Former Ferrari mechanic Nigel Stepney is to meet the FIA soon to explain his role in last year's F1 spy scandal before any punishment is handed down, with a sanction already believed to have been imposed on McLaren's suspended chief designer Mike Coughlan.
Sources have revealed that Stepney could face up to a two-year ban from international motor racing for his part in the exchange of information between Ferrari and McLaren last year.
Autosport.com understands that Coughlan has already been punished by the FIA following an apology to the governing body and Ferrari, although there are no details on what sanction he has been given.
The FIA has made it clear that it has no comment on the matter at this stage.
Stepney had been due to meet the FIA's legal department last week but the meeting was postponed because of unforeseen circumstances. A new meeting will be rescheduled for the near future.
Despite the FIA's unwillingness to comment officially on its plans, president Max Mosley wrote a letter to Italian publication Autosprint this week explaining that it was important Stepney and Coughlan had the chance to defend themselves.
This was in response to an open letter published in the magazine a fortnight ago asking why Stepney had not been questioned by the FIA and why he was not banned from FIA sanctioned events.

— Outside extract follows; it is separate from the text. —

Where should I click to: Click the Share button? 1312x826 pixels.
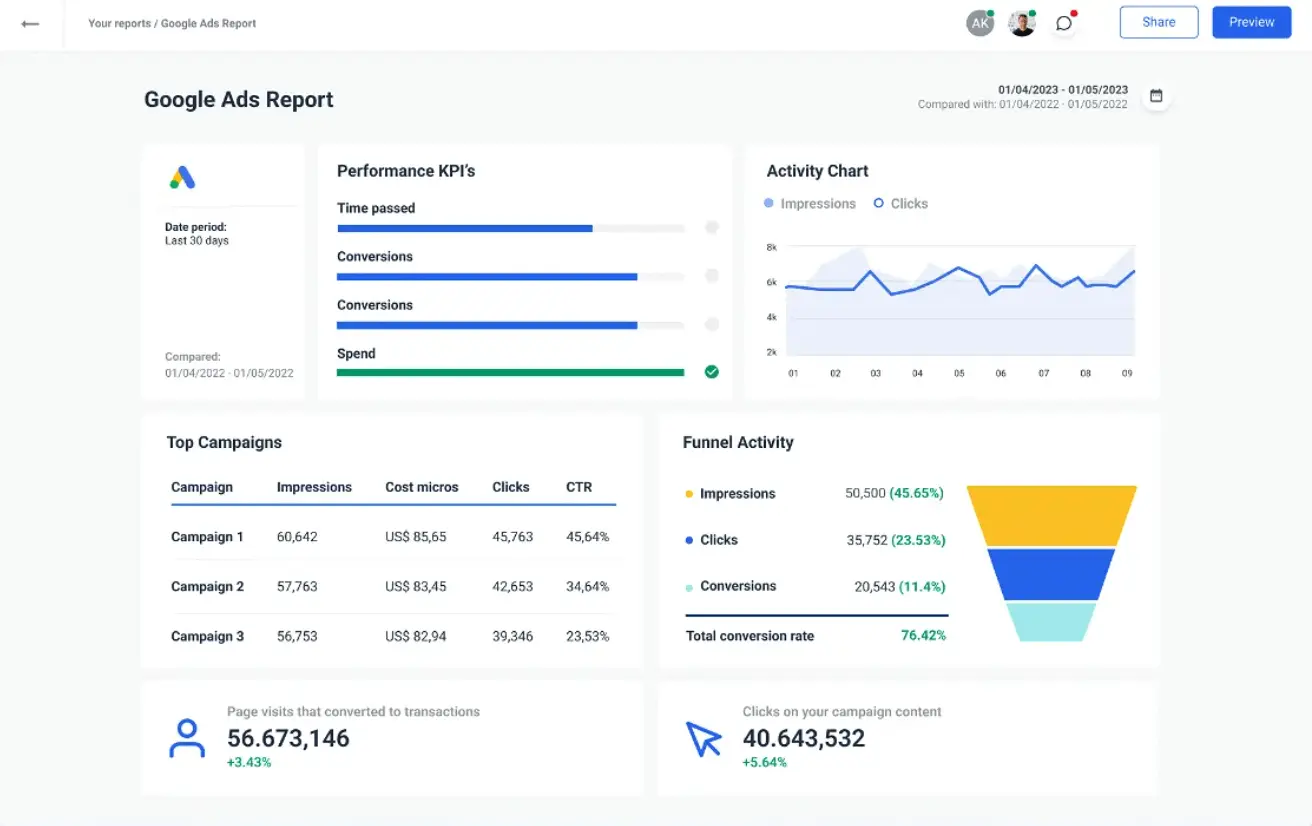1158,22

In the letter Mosley wrote: "No one can be sentenced without having first had the opportunity of defending himself. This is a fundamental legal principle."
He added: "You are wrong in saying that his guilt is an unquestionable fact before he's had the opportunity to defend himself. In condemning someone without giving him the chance to be heard, you deny the justice that is the right of everyone, whatever their responsibilities."
It is understood that in the wake of the spy scandal, the FIA is considering implementing a licencing system, similar to that used for drivers, for all personnel in F1. This would allow them to withdraw licences from - and effectively ban - people who breach FIA regulations.